Dissolving the coin would mean “the diamonds are no longer fungible,” he said. “What you have are eight diamonds, but it’s no longer a [tradable] commodity.”

But even if a coin avoids a paint thinner bath, what happens if the computer chip inside a coin goes kaput?

“The NFC (near-field communication) chips are military grade and have no battery,” Kinney explained. “They are powered by the radio waves from the device communicating with them.” He added that their number of uses before expected failure is 500,000, which “should last many decades if not a century. If they fail, our system can recover and authenticate the diamonds, and install them in a new coin.”

Investment Thesis
In addition to the coins, Diamond Standard will offer diamond commodity futures that have been approved for listing on MGEX via CME Globex. The diamond bar, which Kinney describes as being roughly half the size of a candy bar, has been issued a license by the Bermuda Monetary Authority. He expects the bar’s initial public offering to occur in this year’s fourth quarter.

Elsewhere, Diamond Standard has filed a registration statement with the SEC for an ETF under the ticker symbol DIAM that will be based on the price of the Diamond Standard coins and bars as determined by the futures market.

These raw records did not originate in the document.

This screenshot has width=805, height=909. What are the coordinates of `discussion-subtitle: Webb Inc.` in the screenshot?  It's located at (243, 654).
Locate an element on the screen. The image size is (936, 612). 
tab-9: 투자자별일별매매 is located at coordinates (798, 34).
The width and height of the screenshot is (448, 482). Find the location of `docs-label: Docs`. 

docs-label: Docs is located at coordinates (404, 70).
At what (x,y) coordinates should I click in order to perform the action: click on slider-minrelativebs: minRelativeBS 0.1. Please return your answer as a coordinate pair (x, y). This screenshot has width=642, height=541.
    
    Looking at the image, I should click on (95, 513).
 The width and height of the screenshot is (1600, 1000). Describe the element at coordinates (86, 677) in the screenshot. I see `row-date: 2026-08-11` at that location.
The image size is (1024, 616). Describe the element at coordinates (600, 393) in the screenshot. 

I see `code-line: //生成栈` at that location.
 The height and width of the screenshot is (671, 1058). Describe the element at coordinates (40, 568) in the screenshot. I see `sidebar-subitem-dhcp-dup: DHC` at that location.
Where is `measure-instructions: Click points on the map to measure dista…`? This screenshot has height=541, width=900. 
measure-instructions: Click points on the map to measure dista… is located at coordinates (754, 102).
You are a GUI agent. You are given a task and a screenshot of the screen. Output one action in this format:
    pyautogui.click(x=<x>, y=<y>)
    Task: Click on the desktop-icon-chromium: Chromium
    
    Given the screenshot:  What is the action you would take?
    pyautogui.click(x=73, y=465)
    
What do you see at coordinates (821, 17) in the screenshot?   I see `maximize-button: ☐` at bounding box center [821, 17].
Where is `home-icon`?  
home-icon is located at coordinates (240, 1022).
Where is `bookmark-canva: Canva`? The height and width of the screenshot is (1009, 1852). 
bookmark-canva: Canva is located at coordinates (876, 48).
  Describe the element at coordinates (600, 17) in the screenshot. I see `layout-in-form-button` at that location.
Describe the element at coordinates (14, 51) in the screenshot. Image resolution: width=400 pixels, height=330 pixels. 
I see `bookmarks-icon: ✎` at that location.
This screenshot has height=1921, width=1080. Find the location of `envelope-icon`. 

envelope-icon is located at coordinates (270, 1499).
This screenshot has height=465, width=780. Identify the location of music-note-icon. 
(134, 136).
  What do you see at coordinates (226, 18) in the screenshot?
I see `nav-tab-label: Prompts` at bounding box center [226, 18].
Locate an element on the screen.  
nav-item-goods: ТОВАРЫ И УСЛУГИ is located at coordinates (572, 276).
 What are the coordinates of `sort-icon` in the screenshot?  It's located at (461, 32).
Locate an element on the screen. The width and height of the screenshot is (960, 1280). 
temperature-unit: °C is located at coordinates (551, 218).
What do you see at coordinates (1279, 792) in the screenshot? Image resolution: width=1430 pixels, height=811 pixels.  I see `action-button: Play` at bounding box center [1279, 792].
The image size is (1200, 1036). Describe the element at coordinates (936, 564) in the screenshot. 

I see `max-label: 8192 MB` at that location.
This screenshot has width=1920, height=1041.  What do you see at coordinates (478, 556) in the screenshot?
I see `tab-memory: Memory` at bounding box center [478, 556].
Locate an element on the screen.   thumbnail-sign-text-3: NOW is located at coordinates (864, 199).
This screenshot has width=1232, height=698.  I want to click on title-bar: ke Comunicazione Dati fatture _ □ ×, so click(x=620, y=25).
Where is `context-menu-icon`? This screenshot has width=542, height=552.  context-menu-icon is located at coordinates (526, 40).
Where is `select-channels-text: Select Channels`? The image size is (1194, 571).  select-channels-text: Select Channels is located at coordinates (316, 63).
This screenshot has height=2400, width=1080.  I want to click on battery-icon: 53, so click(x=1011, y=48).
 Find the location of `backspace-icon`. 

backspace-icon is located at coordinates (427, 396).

“First, we’re launching the futures on the CME, which has already been approved, and the futures are based on the underlying digital market,” Kinney said. “The futures traders, just like with gold, will establish the futures price. And that price will be used for the ETF.”

He estimates the futures will launch in next year’s first quarter, meaning the ETF won’t be eligible for approval at the earliest until the second quarter. And he believes that DIAM will juice the market for diamonds among retail investors and the financial advisors who serve them, much like the SPDR Gold Shares (GLD) did for the yellow metal when it launched in 2004.

Kinney is confident his company’s investment products will reach a broad audience, unlike past endeavors by other companies that tried to tap into the diamond market. That includes an effort in 2011 by Harry Winston Diamond Corp. and Diamond Asset Advisors AG to establish a polished-diamond investment fund. It also includes a stalled attempt by IndexIQ to create a diamond-backed U.S.-listed ETF. A spokesman for the company said there has been no movement on this product in a long time and that it’s not really a focus at the company.

And Kinney is also confident his company has created the level of transparency, liquidity and price discovery needed to make diamonds a tradable commodity on a large scale. But others aren’t so sure.

“I would love for this to be a game changer, I just don't see how,” Tamar Katzav, chief operating office at IDEX Online, said via email. IDEX Online is a diamond industry data company and online diamond-trading platform for professional diamond traders.

“I do see how they can become a large diamond buyer for the smaller goods, they buy goods of 0.75 [carats] and below, in what we call 'bread and butter' categories where there is the most liquidity, but these goods are not the most significant drivers of price in the polished diamonds universe,” she added.

Either way, Kinney expects Diamond Standard’s various investment products will unlock an additional layer of diamond demand.

“There’s never been a major commodity, a trillion-dollar commodity, that’s available to investors for the first time at one moment,” he proclaimed. “Getting in early gives you the ability to ride out that accumulation phase.”

Perhaps it will play out that way. Meanwhile, holders of Diamond Standard coins should avoid keeping the coins near paint thinner at all costs.